Dengan demikian, sampai dengan bulan Oktober-Nopember 2006 warga korban lumpur Lapindo belum membentuk organisasi (kelompok) gerakan sosial. Perjuangan masih bersifat sporadis dan sektoral berdasarkan wilayah desa masing-masing, namun diantara mereka sudah terdapat kesamaan tuntutan dan sudah dibangun koordinasi lintas desa.

Pada tanggal 23 Juni 2007, didampingi oleh tokoh budayawan Cak Nun (Emha Ainun Najib), 12 perwakilan warga dari tujuh kelompok desa atau wilayah yang terkena genangan lumpur Lapindo, yakni; Desa Jatirejo, Desa Siring, Desa Renokenongo, Desa Kedungbendi, Desa Kalitengah, Desa Ketapang, dan Perumahan Tanggul Angin Sejahtera (Perum TAS), kemudian menghadap Presiden di Istana Negara. Perwakilan warga kemudian menjelaskan tentang situasi dan kondisi semburan dan genangan lumpur, serta

apa yang menjadi keinginan warga korban kepada Presiden SBY. Menurut KH, setelah mendapat penjelasan dari perwakilan warga korban, Presiden baru mengerti persoalan yang sebenarnya. Setelah itu kemudian Presiden mengambil keputusan untuk berkantor di Sidoarjo, tepatnya di Bandar Juanda Surabaya, selama tiga hari dari hari Senin sampai Rabu, tanggal 24-25 Juni 2007 untuk menyelesaiakn persoalan lumpur lapindo.

“Di dampingi Cak Nun, yang tadi saya ceritakan Cak Nun pake sandal itu. Nah disitu kemudian kita baru tahu bahwa pak SBY sebenarnya tidak paham bener tentang lumpur. Karena kita sudah apa namanya, ada juru bicara-juru bicara yang menceritakan masalah kondisi sosial, kondisi masyarakat, dan lain sebagainya. Pak SBY baru “Ngeh”, dan kemudian beliau setelah peristiwa itu, itu kan hari Minggu, besoknya itu ke Surabaya dan berkantor selama tiga hari di Juanda itu. Itulah yang kemudian perintah pak SBY untuk segera memberikan pembayaran kepada warga”. (Kutipan wawancara dengan KH: Sabtu, 6 April 2013)206 Ketika kelompok warga korban ini menghadap Presiden di Istana Negara, mereka masih mengatasnamakan warga korban dari desanya masing-masing. Belum terbentuk kelompok/organisasi gerakan sosial korban lumpur Lapindo.

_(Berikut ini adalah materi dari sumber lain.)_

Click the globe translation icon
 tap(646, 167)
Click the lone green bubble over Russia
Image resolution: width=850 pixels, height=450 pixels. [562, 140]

Pada tahap ini, korban bencana Lumpur Lapindo belum melakukan mobilisasi sumberdaya finansial. Dana diperoleh dari iuran pribadi para pemimpin lokal masing-masing desa dengan sebagian dukungan dana dari pihak LSM, seperti dari komunitas “Bambang Wetan” pimpinan Cak Nun (Emha Ainun Najib).